In the mid‑’70s, I decided to get involved in the restaurant business because there were very few good places to dine in Halifax. I thought the business would be easy if you had a love of food. But that is far from the case. Over the years I’ve had a great many restaurants, some successful, some not.
…on the restaurant business
Over the last 20 years, the dining public in this area has become much more astute and critical. I attribute that to people travelling more. They see what is happening in other parts of the world and expect to find the same things here.
The restaurant business has been tough since the economic meltdown in 2008. Our costs continue to escalate every year, particularly for utilities and labour, but we’re not able to increase our menu prices because people are so cost conscious.
That means we have to be as efficient as possible. We’ve been fairly successful doing bulk buying because of our size, but can’t compromise on food quality or service.
…on rebuilding the White Point Beach Resort
In 1988, a good friend and I and a third partner put together some financing and bought the White Point Beach Resort, a Nova Scotia institution that started in 1928. We expanded it through the help of the Atlantic Canada Opportunities Agency, built a new conference centre and opened the property year round.
At that time White Point Beach Resort was like an old boat that you throw money into. One by one, my partners decided that it was too much for them. But I was determined to see it through.
BDC has helped us a lot. With White Point, they proved to be very flexible when we asked if we could modify the repayment terms of a loan or hold off on principal payments for a few months. They were always very supportive because they understood the cyclical nature of our business.
On November 8, 2011, there was a fire in the main lodge of White Point. It was very devastating to everybody concerned—to the 160 people who worked there and to me. The question of whether to rebuild was the source of much discussion between my wife and me. But when it came down to it, I couldn’t go down in history as being the one who put an end to a Nova Scotia institution and cause untold hardship to the lives of so many wonderful people.
I had a vision for the rebuilding, but I also had constraints. There was only a certain number of dollars, and I was bound and determined to have it open again within a year. Everyone told me that was impossible, which just made me want to do it more.
We put together a design‑and‑build team that was on board with my vision and my timeline, and we pulled it off in record time.
We have a wonderful marketing person at White Point who was able to engage everybody during our construction. We had tens of thousands of followers on Facebook and we had a construction webcam. You could log in and actually watch the lodge being built.

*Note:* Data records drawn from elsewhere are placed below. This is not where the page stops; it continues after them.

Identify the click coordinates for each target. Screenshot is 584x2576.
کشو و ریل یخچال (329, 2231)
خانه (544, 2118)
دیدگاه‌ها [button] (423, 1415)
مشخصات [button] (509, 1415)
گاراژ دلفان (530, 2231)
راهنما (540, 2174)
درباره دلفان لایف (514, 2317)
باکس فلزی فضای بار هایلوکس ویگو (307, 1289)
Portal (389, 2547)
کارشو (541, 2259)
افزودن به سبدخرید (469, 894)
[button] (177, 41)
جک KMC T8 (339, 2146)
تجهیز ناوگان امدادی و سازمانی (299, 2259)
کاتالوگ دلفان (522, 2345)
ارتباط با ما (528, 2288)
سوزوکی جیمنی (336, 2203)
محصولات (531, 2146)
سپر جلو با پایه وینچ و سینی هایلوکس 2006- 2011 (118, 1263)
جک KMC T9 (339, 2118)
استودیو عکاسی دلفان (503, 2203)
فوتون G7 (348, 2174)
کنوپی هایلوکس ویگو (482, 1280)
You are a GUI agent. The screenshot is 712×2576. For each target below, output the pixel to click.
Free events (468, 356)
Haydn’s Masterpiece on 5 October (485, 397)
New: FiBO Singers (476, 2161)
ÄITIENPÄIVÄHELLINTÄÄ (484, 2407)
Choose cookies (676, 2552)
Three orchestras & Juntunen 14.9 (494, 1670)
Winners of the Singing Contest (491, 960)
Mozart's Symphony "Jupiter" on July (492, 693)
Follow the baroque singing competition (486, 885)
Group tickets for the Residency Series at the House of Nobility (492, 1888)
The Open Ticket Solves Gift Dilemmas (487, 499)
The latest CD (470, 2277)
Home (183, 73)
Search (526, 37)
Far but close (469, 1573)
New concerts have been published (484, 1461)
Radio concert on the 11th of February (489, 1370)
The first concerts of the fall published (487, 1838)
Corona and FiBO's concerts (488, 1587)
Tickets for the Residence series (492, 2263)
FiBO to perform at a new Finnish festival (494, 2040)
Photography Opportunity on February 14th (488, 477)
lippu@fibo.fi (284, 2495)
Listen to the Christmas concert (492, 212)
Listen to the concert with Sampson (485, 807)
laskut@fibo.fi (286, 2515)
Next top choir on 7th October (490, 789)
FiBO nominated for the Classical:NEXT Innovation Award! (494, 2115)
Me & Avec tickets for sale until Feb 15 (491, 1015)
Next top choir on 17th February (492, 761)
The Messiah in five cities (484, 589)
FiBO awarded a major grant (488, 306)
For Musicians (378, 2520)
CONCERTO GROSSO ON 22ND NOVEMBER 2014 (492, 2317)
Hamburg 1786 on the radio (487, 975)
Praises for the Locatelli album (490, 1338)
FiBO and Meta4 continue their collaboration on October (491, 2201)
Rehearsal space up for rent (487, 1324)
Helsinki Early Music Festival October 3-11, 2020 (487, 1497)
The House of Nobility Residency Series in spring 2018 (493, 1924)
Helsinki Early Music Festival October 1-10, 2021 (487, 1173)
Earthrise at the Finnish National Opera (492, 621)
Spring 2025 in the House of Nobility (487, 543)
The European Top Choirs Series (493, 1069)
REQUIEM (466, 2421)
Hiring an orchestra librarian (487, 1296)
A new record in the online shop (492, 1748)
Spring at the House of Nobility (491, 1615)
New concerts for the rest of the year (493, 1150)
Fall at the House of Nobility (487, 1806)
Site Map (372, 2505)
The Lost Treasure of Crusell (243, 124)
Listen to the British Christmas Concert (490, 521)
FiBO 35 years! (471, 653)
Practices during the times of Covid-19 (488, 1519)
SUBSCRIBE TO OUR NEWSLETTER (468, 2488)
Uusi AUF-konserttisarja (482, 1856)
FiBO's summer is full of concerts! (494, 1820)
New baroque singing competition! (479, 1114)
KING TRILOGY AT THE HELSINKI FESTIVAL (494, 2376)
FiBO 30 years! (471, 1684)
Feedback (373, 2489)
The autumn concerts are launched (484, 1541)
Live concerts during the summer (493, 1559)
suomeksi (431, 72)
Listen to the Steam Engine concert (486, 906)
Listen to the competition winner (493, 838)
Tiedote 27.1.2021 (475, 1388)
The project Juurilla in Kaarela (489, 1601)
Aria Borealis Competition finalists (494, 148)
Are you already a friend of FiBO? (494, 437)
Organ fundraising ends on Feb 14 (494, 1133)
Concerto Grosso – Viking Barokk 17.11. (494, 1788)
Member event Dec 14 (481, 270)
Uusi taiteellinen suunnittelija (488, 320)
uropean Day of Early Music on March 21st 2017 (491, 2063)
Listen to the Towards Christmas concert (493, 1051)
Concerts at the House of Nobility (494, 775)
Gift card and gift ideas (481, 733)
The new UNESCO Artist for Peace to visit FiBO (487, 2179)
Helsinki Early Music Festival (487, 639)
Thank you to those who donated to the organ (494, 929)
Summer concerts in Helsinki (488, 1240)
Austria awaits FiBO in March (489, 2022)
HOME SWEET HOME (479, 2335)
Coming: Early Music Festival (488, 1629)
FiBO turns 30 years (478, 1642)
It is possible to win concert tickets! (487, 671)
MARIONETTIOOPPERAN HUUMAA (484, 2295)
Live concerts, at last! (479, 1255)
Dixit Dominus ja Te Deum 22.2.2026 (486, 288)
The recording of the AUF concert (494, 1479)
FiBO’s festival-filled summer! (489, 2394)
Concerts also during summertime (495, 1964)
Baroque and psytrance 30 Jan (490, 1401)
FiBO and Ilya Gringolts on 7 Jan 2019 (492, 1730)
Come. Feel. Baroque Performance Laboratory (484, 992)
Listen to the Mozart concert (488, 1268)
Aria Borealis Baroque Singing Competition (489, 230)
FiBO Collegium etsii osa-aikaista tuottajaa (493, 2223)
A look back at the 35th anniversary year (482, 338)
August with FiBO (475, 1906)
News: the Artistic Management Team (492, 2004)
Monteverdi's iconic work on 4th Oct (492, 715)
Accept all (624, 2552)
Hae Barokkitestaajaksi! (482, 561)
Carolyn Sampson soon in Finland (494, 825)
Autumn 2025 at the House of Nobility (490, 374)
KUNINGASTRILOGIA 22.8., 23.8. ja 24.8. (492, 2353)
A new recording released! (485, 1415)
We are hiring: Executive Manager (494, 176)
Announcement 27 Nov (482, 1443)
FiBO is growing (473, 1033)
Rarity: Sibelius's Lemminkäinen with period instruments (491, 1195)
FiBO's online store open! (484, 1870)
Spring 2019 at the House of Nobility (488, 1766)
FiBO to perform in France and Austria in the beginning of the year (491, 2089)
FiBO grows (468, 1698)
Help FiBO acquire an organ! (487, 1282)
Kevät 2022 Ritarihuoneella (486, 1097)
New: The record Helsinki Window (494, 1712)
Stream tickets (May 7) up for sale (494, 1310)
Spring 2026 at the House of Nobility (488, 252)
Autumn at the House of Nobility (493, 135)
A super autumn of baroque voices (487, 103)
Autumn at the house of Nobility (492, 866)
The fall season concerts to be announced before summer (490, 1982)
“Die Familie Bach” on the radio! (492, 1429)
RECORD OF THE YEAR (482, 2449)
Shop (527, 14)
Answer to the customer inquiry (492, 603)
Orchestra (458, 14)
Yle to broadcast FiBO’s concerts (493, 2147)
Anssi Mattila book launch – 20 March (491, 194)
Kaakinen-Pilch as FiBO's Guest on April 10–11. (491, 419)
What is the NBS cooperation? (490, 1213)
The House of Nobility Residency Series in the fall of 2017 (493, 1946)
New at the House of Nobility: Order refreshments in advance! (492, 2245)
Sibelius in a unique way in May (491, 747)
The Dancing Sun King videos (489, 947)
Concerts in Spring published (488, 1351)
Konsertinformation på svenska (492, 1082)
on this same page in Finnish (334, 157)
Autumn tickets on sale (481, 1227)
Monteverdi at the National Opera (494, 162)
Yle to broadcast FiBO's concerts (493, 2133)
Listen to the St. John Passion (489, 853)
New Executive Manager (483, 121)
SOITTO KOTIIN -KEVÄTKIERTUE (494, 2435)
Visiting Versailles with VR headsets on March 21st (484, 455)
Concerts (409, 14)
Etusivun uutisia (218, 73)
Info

In conjunction with the rebuilding of the main lodge, we arranged financing to renovate the existing cottages on the property. When we opened we not only had a brand‑new main lodge, but our other facilities were nicely freshened up. The response has been amazing.
…on being an entrepreneur
The Internet and social media have had a huge impact on our business. They allow us to engage people in our operations. That’s particularly true of White Point. We still have our live webcam. You can look at the beach and listen to the ocean.
There’s always room for improvement. I don’t think you can ever sit on your laurels and say things are exactly the way you want them to be.
I’ve always known how to hire good people. I think it is the key to any business. One of the best decisions I made was to bring my senior people in on an equity basis.
When starting out, entrepreneurs should make sure their chosen field is a sound one and put together a good business plan. And then you just have to trust in your intuition and make that leap. It has worked out for me more times than not.